WHAT IS NEEDED
Pictures are to be left out, and every entry repeated exactly.

[RECORD SET]

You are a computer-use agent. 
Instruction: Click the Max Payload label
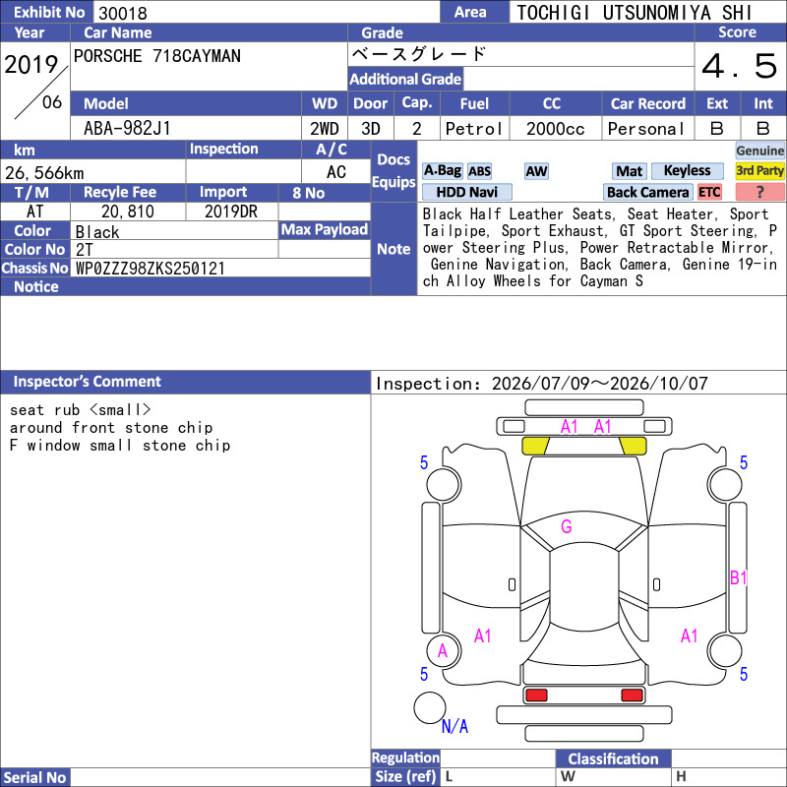[x=325, y=230]
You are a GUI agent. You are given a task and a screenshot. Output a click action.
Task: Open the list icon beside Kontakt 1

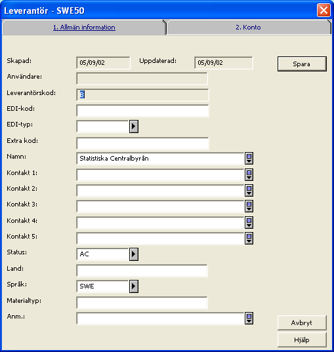249,174
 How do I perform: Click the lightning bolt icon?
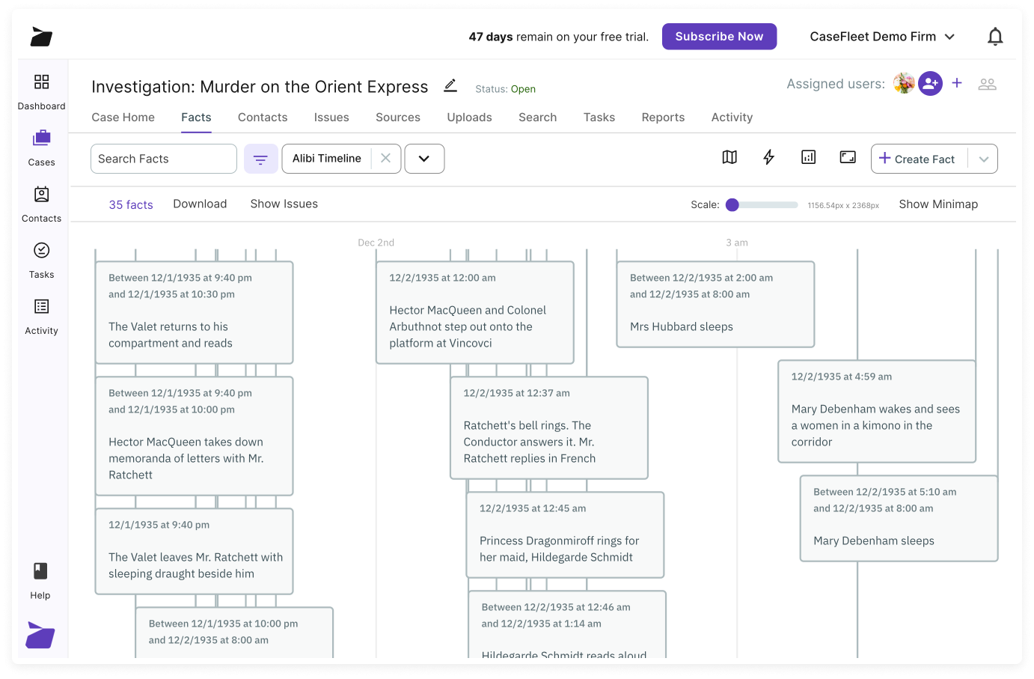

[/RECORD SET]

EXERCISE RESPONSE
You are a computer-use agent. 
Instruction: Click the Max Payload label
[x=325, y=230]
You are a GUI agent. You are given a task and a screenshot. Output a click action.
Task: Open the list icon beside Kontakt 1

249,174
 How do I perform: Click the lightning bolt icon?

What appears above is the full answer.